The Piney-Pinecreek airport “is a very minor, but very unique, airport,” Gaug added.
The airport, located about 20 miles northwest of Roseau, requires an international agreement spelling out operations and financial contributions — mostly split between MnDOT and Piney — as well as maintenance and capital improvement plans between the two entities. The most-recent pact was struck in 2022. A board governing the facility consists of four Canadians and four Americans.
Beaudry said there was no financial help forthcoming from the Canadian government to help overhaul the airport. “We really tried,” he said. “I think both parties are sad to see it go. The locals years ago put their hearts into making it viable — on both sides of the border.”
The idea for an airport in Pinecreek, was hatched in 1949 by the late Eugene Simmons, a local resident and aviation enthusiast, according to local newspaper clippings.
Simmons and other boosters were successful raising funds and generating enthusiasm for a small airport to accommodate fishermen, hunters and others crossing the border, partly to help them clear customs more efficiently.
In 1953, the Pinecreek airport opened with a grass runway that stopped short at the Canadian border — the 49th Parallel. About 20 years later, airport boosters rallied again with a desire to pave the runway and extend it another 1,100 feet enabling it to accommodate bigger airplanes.
The only viable route for a longer runway was north — into Canada.

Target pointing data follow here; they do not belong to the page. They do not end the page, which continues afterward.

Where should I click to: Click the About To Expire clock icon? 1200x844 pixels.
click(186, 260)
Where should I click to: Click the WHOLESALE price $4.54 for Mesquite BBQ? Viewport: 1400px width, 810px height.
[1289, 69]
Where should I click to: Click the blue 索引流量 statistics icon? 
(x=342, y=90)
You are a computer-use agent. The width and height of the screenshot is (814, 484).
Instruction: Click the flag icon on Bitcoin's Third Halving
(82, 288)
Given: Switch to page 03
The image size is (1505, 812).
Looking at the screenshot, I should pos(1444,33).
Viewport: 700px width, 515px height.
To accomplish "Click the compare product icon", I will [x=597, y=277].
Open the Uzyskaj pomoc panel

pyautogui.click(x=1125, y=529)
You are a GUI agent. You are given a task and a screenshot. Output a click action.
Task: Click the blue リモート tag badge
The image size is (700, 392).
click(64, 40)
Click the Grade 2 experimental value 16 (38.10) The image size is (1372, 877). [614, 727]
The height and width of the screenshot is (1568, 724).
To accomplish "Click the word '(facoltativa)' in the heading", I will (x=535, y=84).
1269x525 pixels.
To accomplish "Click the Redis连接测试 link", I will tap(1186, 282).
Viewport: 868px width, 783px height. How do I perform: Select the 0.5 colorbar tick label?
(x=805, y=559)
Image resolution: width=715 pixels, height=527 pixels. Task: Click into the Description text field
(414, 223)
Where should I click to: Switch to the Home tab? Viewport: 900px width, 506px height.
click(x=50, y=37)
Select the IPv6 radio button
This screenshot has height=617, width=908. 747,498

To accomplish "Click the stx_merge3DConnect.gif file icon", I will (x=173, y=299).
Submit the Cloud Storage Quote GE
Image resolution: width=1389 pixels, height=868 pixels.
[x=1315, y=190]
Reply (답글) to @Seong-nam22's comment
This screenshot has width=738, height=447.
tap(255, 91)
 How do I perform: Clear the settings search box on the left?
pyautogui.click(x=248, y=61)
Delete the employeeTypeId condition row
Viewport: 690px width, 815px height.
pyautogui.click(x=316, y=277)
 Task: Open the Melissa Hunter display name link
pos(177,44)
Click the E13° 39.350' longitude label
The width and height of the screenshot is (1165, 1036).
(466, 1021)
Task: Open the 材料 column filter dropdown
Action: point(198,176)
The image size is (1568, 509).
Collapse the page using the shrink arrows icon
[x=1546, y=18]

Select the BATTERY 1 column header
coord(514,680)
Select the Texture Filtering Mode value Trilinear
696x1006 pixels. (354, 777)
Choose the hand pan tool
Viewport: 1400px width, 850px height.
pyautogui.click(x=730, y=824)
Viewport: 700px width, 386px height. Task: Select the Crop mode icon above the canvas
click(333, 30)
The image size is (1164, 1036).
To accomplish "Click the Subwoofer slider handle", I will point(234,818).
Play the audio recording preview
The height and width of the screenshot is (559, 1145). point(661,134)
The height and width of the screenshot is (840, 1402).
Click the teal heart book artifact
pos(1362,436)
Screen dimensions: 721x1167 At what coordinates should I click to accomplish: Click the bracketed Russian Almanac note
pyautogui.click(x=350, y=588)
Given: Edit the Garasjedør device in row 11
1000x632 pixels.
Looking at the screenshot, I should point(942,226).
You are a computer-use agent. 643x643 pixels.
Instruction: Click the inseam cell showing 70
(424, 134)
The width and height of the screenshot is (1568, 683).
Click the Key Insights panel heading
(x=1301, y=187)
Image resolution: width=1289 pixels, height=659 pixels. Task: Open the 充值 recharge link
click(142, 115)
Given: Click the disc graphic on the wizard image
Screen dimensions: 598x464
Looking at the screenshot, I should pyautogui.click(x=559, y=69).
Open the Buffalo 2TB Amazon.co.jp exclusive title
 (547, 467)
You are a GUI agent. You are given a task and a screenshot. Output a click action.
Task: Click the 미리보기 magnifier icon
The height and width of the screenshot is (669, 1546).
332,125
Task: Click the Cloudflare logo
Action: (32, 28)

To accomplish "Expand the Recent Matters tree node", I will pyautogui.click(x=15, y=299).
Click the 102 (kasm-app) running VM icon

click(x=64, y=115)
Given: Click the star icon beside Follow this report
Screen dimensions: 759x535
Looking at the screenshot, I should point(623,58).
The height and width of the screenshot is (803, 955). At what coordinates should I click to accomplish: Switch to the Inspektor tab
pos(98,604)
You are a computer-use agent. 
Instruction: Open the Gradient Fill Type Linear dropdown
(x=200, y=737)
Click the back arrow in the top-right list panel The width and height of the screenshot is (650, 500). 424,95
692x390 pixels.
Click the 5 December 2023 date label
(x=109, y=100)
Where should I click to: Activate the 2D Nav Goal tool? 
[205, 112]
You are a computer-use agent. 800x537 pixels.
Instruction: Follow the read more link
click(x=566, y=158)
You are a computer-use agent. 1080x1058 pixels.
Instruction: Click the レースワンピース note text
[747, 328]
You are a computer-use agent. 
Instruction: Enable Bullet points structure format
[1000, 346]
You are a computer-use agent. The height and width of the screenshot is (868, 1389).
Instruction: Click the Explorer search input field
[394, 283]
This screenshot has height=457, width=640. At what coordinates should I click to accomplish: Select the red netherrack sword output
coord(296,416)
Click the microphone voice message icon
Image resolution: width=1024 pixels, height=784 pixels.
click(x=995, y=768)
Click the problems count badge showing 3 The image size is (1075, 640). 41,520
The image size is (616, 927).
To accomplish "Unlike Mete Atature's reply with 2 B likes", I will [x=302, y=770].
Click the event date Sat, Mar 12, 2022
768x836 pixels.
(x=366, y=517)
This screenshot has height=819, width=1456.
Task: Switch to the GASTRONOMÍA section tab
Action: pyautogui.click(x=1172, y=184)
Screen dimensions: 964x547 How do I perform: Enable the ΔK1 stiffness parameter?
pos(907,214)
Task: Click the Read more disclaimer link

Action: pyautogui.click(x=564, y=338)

That began at least seven years of bureaucratic wrangling on both sides of the border, ultimately Sen. Hubert Humphrey had to tack a rider authorizing the airport onto a foreign aid bill, according to the New York Times.
Minnesota Gov. Al Quie and Premier Sterling Lyon of Manitoba attended the opening-day celebration in 1979, which featured “helicopters, jet flybys, parachutists and stunt fliers hanging upside down. And, of course, pancakes — courtesy of a Lutheran women’s group,” the Times’ scribe wrote.
Since then, the airport has operated with little fanfare. Its main users continue to be fisherman and hunters, and it’s busiest during summer months. Over the years, the airport has accommodated aircraft used for medical emergencies, flight training for pilots, and transfers of human organ for transplants, according to the MnDOT report.
Airport Manager Mark Elton said every summer Canadian pilots come through en route to a popular air show in Oshkosh, Wis.
“Sometimes you see six or seven airplanes in a row,” he said.
And for awhile, a Canadian pilot commandeering a vintage World War II P-51 Mustang fighter plane would occasionally touch down at Piney-Pinecreek.
For Elton, the airport has long been a family affair. His father, Marlin, served as its manager for many years, and still sits on the board. And Simmons, the airport’s de facto founder, was his great uncle.
“It’s sad, but it’s kind of how things go,” Elton said Friday. “Nothing lasts forever.”
The Piney-Pinecreek Border Airport is one of only six general aviation airports across the U.S. that share a border with Canada. It closes Friday after more than 70 years in operation.